Shoba Nair, director of research and evaluation at YJN at that time, spearheaded the effort. “We formed a core stakeholder group, which was crucial to the process,” she says. This group of practitioners focused on identifying key points of communication in the case process that could be improved with a mobile app. As their work progressed, Slalom joined the effort and helped guide the group.

The attorneys saw the potential of how easy it would be to communicate through the app … They felt a tangible difference in how it can help.

An app for attorneys

Slalom is proud to be a Microsoft solution partner for the Catalyst Grant Program. Nonprofit grantees are under no obligation to use Microsoft solutions—or lean on partners like us for technical expertise. YJN, however, took advantage of all available resources through the grant.

With the idea for the app cemented, a small user group that included Nair and a few attorneys worked to create a bare-bones prototype. Initially, they started down a path toward a traditional, code-heavy mobile app with a YJN volunteer developer, but with Slalom asking questions about YJN’s needs and providing guidance, the nonprofit decided that Power Apps was the most logical tool.

Gautham Sripathi, a Slalom solution architect, worked with Nair and the developer to teach them how to use to Power Apps, a low-code, no-code solution. Armed with this knowledge, YJN built a new version in Power Apps on its own. The Slalom UX team then created wireframes for a more refined, clickable prototype. “The app has two parts,” says Sripathi. “One part is for the attorneys to request resources, and the second is for the city government side managers who review the requests and approve them.” Our consultants also helped YJN leverage Azure credits to use the app.

Lawyer on the phone reading documents on her desk Lawyer on the phone reading documents on her desk

Pilot potential

The 18B attorneys in YJN’s pilot group found the clickable prototype “very easy and intuitive to use,” says Nair. “They immediately saw the potential of how easy it would be to communicate through the app, and we were bombarded with questions about other features they want to add. They feel a tangible difference in how it can help.” The public defenders enthusiastically mentioned features that would avoid paper—such as using the app to fill out forms and take pictures.

There are many places that can really benefit from this app. Ultimately maybe even the whole world of public defense can benefit.

Everyone agrees the app has a lot of potential to speed case-processing time. Complexity in the New York City jurisdiction led to challenges in adoption, but it has also sparked valuable discussions on finding common ground. “The fact that the app has catalyzed and caused forward movement and excitement has been a real ROI,” says Pahigian.

YJN is now eager to partner with other nonprofits and jurisdictions to bring the power of this technology to public defender communities.
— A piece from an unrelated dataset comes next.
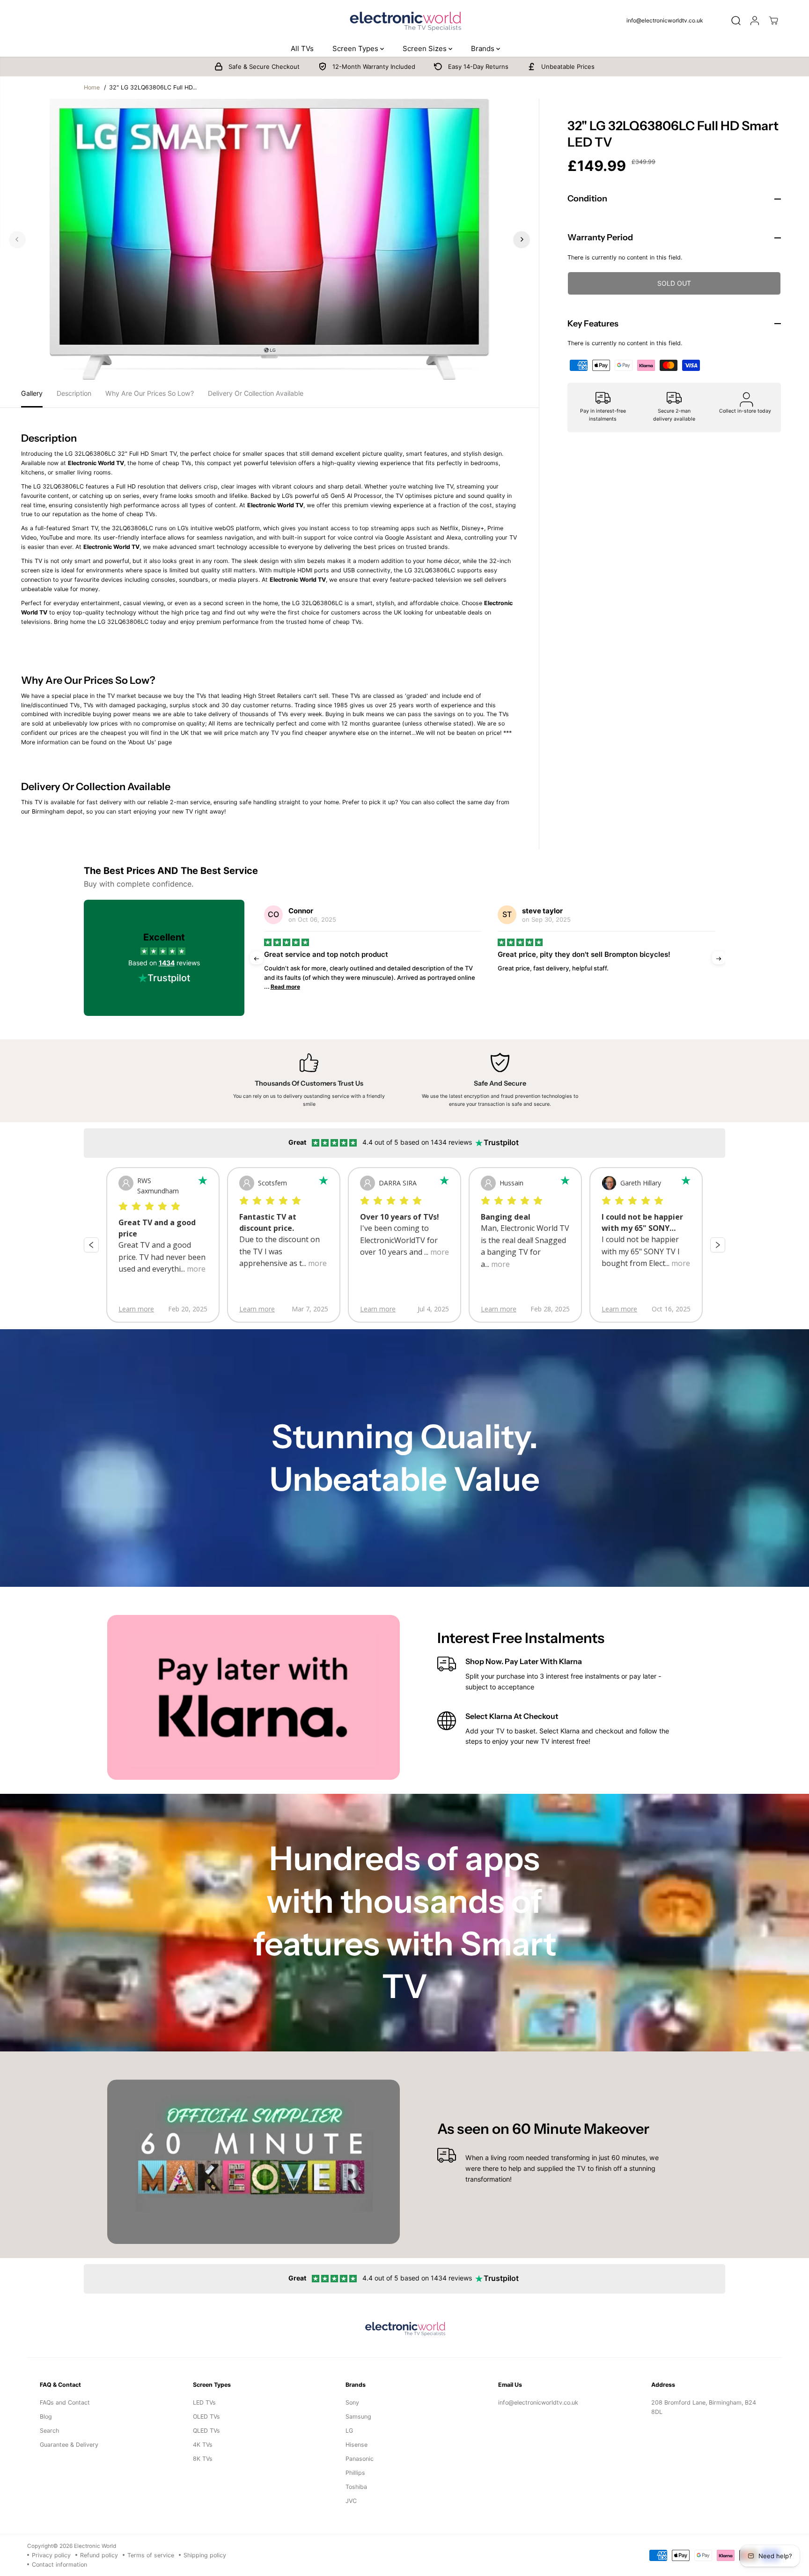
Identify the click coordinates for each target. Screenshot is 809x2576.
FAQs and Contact (65, 2402)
Indigent defense systems across the United States face profound challenges, including staff shortages, unsustainable workloads, and disparate federal funding—and young people of color continue to experience the most disparate case outcomes.

“There are many jurisdictions with far fewer resources than New York City has,” says Pahigian. “There are places that can really benefit from this app. Ultimately maybe even the whole world of public defense can benefit.”

Radical change, one attorney at a time

YJN has every reason to be optimistic. After all, it has a demonstrated history of influencing positive long-term change through its “one youth at a time” approach. Just one low-code app could be the beginning of something big.